- TASKS FOR THIS EXERCISE:
a: Translate this sentence from the article on the Barrett Brown case into Spanish: "The hyperlink pointed to a website that contained data obtained by hackers from the Austin-based private intelligence firm Stratfor Forecasting."
b: In the article on the Barrett Brown case, switch "chat room" to "forum" and give everything from "The Civil Rights Clinic at" down to "firm Stratfor Forecasting.".

━━━ PASSAGE SHOWN ━━━

Government Drops Key Charges in UT Law Civil Rights Clinic Case

The Civil Rights Clinic at The University of Texas School of Law has been working a high-profile criminal case in Dallas, defending activist-journalist Barrett Brown. In an extremely rare turn of events, the United States government voluntarily dismissed on Wednesday all but one of the 12 charges against Brown in an indictment accusing him of trafficking data.

In a case that achieved international notoriety with regards to its impact on online speech, Brown was alleged to have copy/pasted a hyperlink from an Internet chat room known to be used by the online group “Anonymous,” to another chat room called Project PM. The hyperlink pointed to a website that contained data obtained by hackers from the Austin-based private intelligence firm Stratfor Forecasting.

Six people representing the Civil Rights Clinic pictured

The UT Law Civil Rights Clinic is defending activist-journalist Barrett Brown. Pictured from left to right: Back Row: Clinical Professor Ranjana Natarajan and Clinical Instructor Ahmed Ghappour. Front Row: UT Law students Stella Tang, Ethan Ranis, Eleanor Simpson and Drew Wallenstein.

The government’s dismissal happened just two days after a team of defense attorneys including representatives and four students from the UT Law Civil Rights Clinic, filed a motion to dismiss key claims concerning the copy/pasting of a hyperlink, which underpin the entire case.

“The brief addresses several novel issues, and makes three basic arguments,” said lead attorney for the defense Ahmed Ghappour, clinical instructor at UT Law and director of the National Security Defense Project.

According to the legal document, the allegations in the indictment do not meet the standard of the charging statutes, with the key question being whether merely pasting a link is equivocal to “transferring” the “content” it points to. Its second argument is, even if the court construes the statute so that sharing a publicly available link is equivocal to transferring the content, then that law violates the First Amendment. Finally, the brief states that the charging statutes are void for vagueness and chills speech in violation of the First Amendment.

“The charges never should have been brought in the first place,” said Ghappour. “I think the government did the right thing by dropping them, but it’s too early to say ‘mission accomplished.'”

Still, the dismissal of the key charges is a huge victory in a case with important free speech implications and an international profile. The Electronic Frontier Foundation was set to file an amicus on behalf of several mainstream journalist organizations including the Reporters Committee for Freedom of the Press, PEN America and the Committee to Protect Journalists.

━━━ SUPPLIED MATERIAL ━━━

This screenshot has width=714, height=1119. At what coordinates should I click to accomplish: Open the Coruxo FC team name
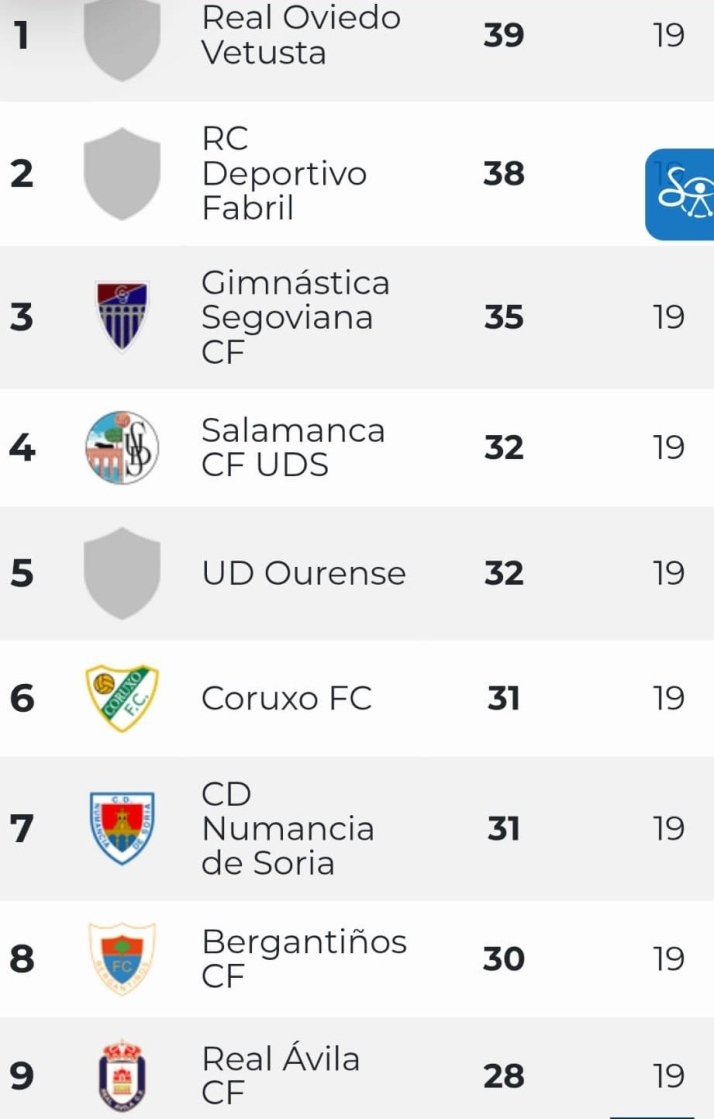click(286, 697)
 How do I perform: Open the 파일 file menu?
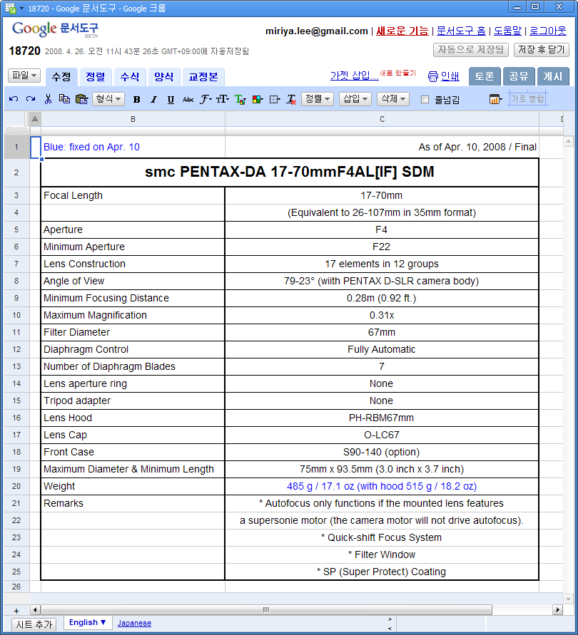tap(24, 75)
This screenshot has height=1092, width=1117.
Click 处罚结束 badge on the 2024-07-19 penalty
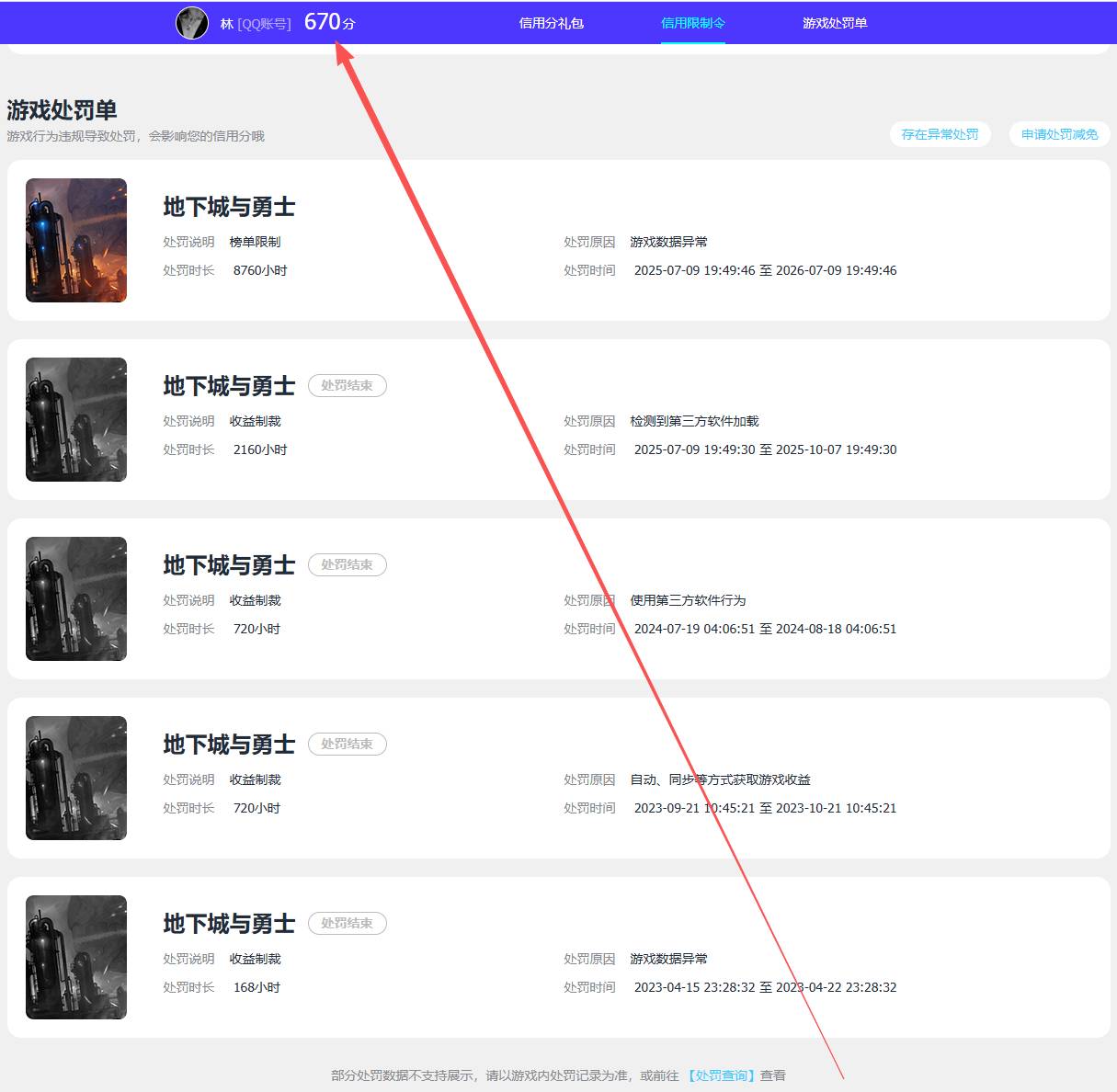click(347, 565)
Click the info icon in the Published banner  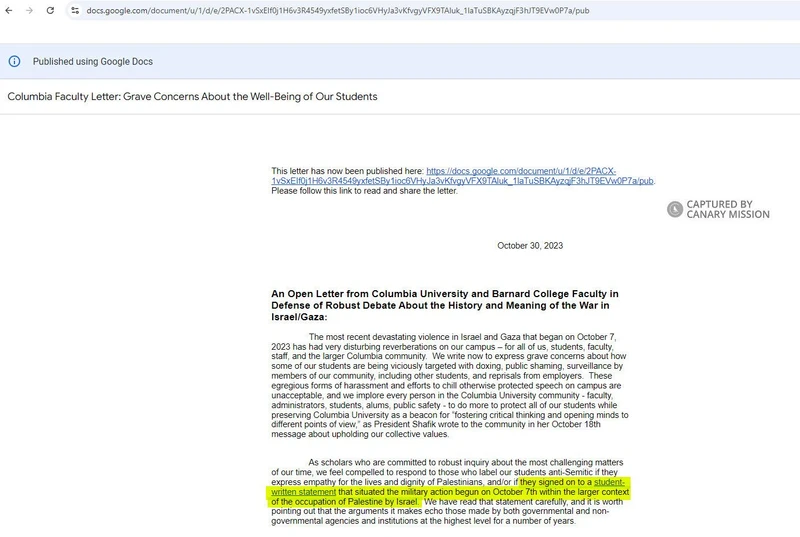click(14, 61)
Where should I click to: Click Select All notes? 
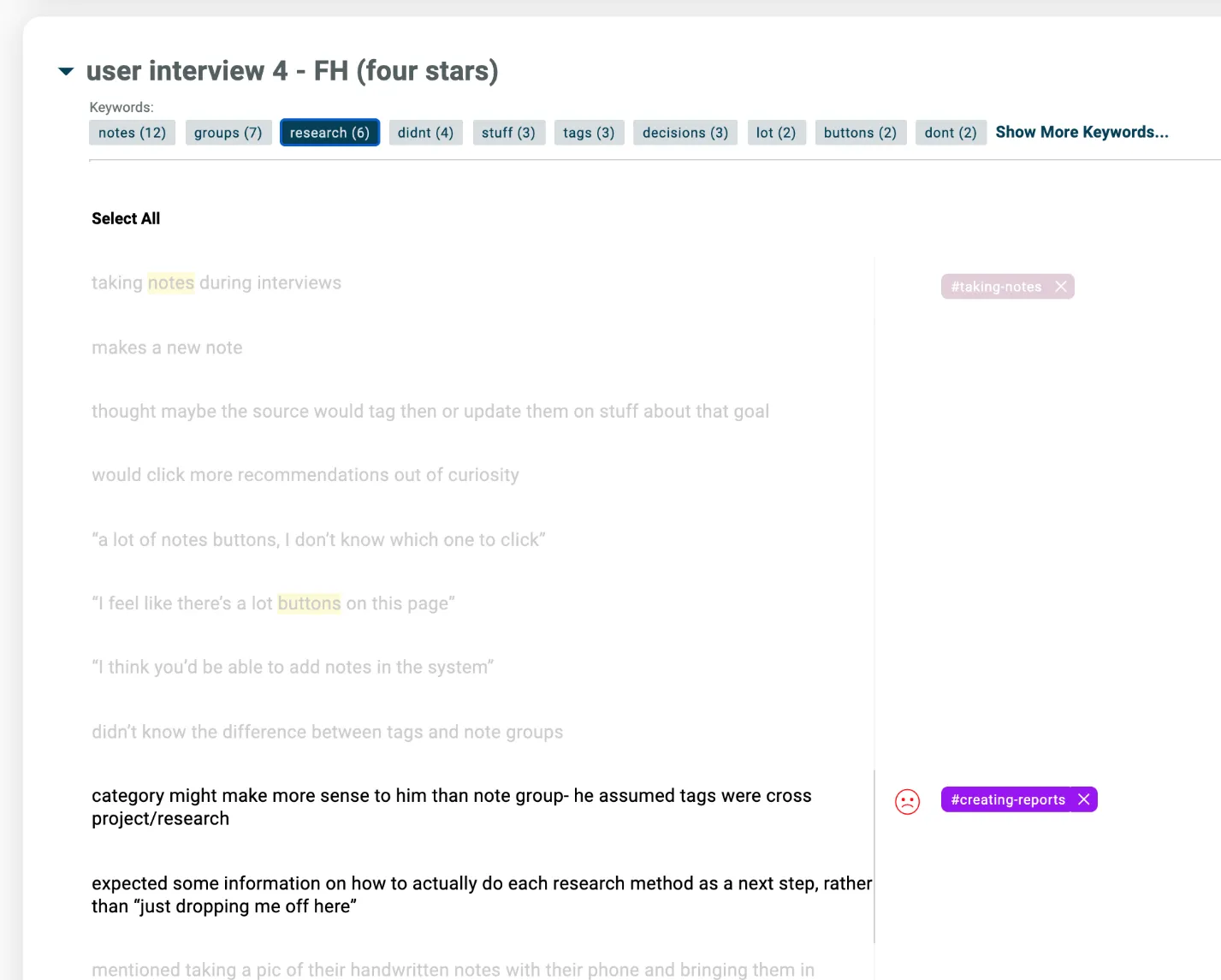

━━━

- ANSWERS GIVEN:
a: El hipervínculo apuntaba a un sitio web que contenía datos obtenidos por hackers de la empresa privada de inteligencia Stratfor Forecasting, con sede en Austin.

b:
The Civil Rights Clinic at The University of Texas School of Law has been working a high-profile criminal case in Dallas, defending activist-journalist Barrett Brown. In an extremely rare turn of events, the United States government voluntarily dismissed on Wednesday all but one of the 12 charges against Brown in an indictment accusing him of trafficking data.

In a case that achieved international notoriety with regards to its impact on online speech, Brown was alleged to have copy/pasted a hyperlink from an Internet forum known to be used by the online group “Anonymous,” to another forum called Project PM. The hyperlink pointed to a website that contained data obtained by hackers from the Austin-based private intelligence firm Stratfor Forecasting.